ФОРМУЛИРОВКА ЗАДАНИЯ A:
Перечислите жанры, которые, согласно тексту для чтения, у нас зачастую определяют по толщине книги, и укажите толщину для каждого.
ФОРМУЛИРОВКА ЗАДАНИЯ B:
Выведите без изменений фрагмент текста для чтения, который открывается словами, содержащими «Закрытых тем не», и закрывается словами «не более того.».

ТЕКСТ ДЛЯ ЧТЕНИЯ:

= = = =

53969.fb2
Если бы я не стремился к чему-то, не самосовершенствовался, так бы и остался на районном уровне. Может, и печатал бы рассказики, может быть, даже стишки — местного порядка. Надо было преодолевать себя, исправлять вкус. Придерживаюсь гуманистического направления, в основе которого защита и поддержка человеческого в человеке. Наша всегдашняя задача — утверждение добра, через добро — ниспровержение зла. Конечно, это вроде бы казенная старая истина, но куда денешься. Я вообще весь на старых истинах работаю, новые-то еще нуждаются в проверке. Тем более, многие из них уже низвергнуты самой жизнью, ушли в утиль, а старые — выверены тысячелетиями.
Закрытых тем не бывает. Рождение, жизнь, смерть… Даже о войне уже столько сказано, что лично я смотрю на иные книги с некоторой опаской. Будь моя воля, закрыл бы производственные, деревенские темы, потому что есть только общечеловеческие проблемы, все остальное — спекуляция словом. Конечно, деревня или цех могут и останутся местом действия или поводом для столкновения характеров персонажей, но не более того.
У Федора Абрамова в «Пряслиных» действие происходит где-то у черта на куличках, на далекой от общесоюзного читателя Пинеге. Но проблемы подняты общенациональные, государственные. Как такой откровенный, полнозвучный разговор с читателем можно назвать деревенской прозой?! И я никогда не был деревенщиком, хотя меня причисляют к ним. Как, впрочем, и к какой-то особой «вологодской школе»… Выдумки все это, лукавство. К ним относятся и разговоры об исповедальности. А где ее нет в русской литературе? Критике не хватает мысли, заменяют ее надуманными терминами…
— «Царь-рыба» — как вы сами определяете жанр этого произведения? В некоторых отзывах его называли и романом…
— У нас зачастую как определяют: если толстая книга, то роман, средняя — повесть, тоненькая рукопись — рассказ.
Роман — вещь серьезная, глубокая, глобальная, если говорить о настоящем романе, а не по толщине судить. Я не чувствую еще за собой таких сил, чтобы написать роман. Я долго искал определение жанра этой вещи. Рассуждал так: это все-таки рассказы, часто отдельные, едва лишь связанные местом действия, но сквозной герой есть — это Аким, и только. И сам себе определил жанр — повествование в рассказах.

= = = =

БЛОК ДАННЫХ:
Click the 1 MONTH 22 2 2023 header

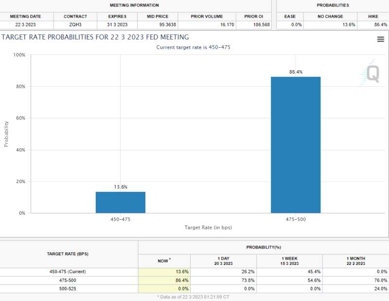[x=355, y=261]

= = = =

ПОЛНЫЙ ОТВЕТ A:
- Роман: толстая книга.
- Повесть: средняя.
- Рассказ: тоненькая рукопись.

ПОЛНЫЙ ОТВЕТ B:
Закрытых тем не бывает. Рождение, жизнь, смерть… Даже о войне уже столько сказано, что лично я смотрю на иные книги с некоторой опаской. Будь моя воля, закрыл бы производственные, деревенские темы, потому что есть только общечеловеческие проблемы, все остальное — спекуляция словом. Конечно, деревня или цех могут и останутся местом действия или поводом для столкновения характеров персонажей, но не более того.